棺桶に入れた年賀状の束
間もなくお正月を迎えようとしている年末に命の灯が消えました。「お正月なので」と、息子夫婦だけが見送るご葬儀に決まりました。火葬場は公営施設なので年末から三が日は休業になります。休み明けの一番窯での出棺を予約しました。
「母を亡くしてからは、一人で暮らす生活が長く続いたし、知り合いや友人関係もほとんどいないはずだと思うので」
「煩わしい人間関係は嫌だと言っていたし、おやじは無宗教だし、華やかなことは無駄だと言っていたので」
打合せの間中、喪主を務める息子さんは、寂しいお葬式になった弁解をし始めました。
お寺を呼ばずお花も最低限で、夫婦二人だけが棺桶を囲みました。

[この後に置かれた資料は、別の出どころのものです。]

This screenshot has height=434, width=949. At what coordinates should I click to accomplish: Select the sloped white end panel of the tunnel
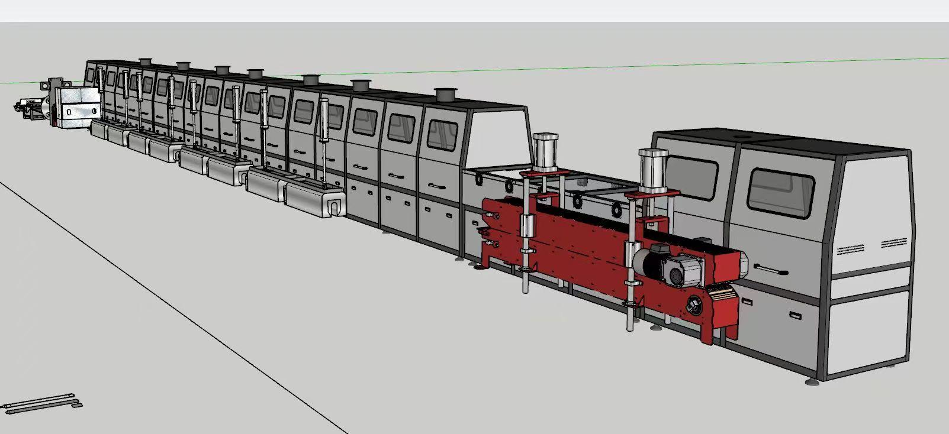498,137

元日の夜、喪主様が思いつめた顔で、会館にやって来ました。手に数十枚の年賀状を握っています。
「元日に届いた、おやじ宛の年賀状です。こんなに届いて仰天しました」
「別居していたので、こんなにたくさんの年賀状が来ることは、知りませんでした。定年もだいぶ過ぎ、一人で過ごす時間も長かったので、こんなに友人、知人がいるとは、思いもしませんでした。これなら、この人達一人一人に連絡を取って、葬式に参列してもらったほうが、良かったのではないかと、今、とても後悔しています」
参列者を呼ばないお葬式を決めてしまったことに、後悔の念が見て取れます。気落ちした様子の喪主様に、一つの提案をしました。
「この年賀状をすべてコピーしてお渡しします。ご葬儀が終わりましたら、喪主様から差出人お一人お一人に、旅立った報告と、いままでのお付き合いに感謝するお手紙を、出されて下さい。そしてこの皆様から頂いた年賀状はお棺に入れて、お父様には、極楽で読んでもらいましょう」
喪主はホッとした顔でうなずきました。
「おやじ、ごめんな。こんなに友人、知人がいるとは知らなかった。俺が代わりに礼状を出しとくから、心配するな」
静かな式場にポツンと棺が置かれています。棺桶の傍に、たたずむ喪主様の姿がありました。手には元日に届いた年賀状の束が握られています。
「明けましておめでとうございます。今年もよろしくお願いします。お互い元気で過ごしましょう。また会えるのを楽しみにしています」
棺桶の中で冷たくなっているお父さんに聞かせるよう、文面と差出人のお名前を、お一人お一人丁寧にゆっくりと読み上げていました。明かりを絞ったホールの中に喪主様の涙声がいつまでもいつまでも響いていました。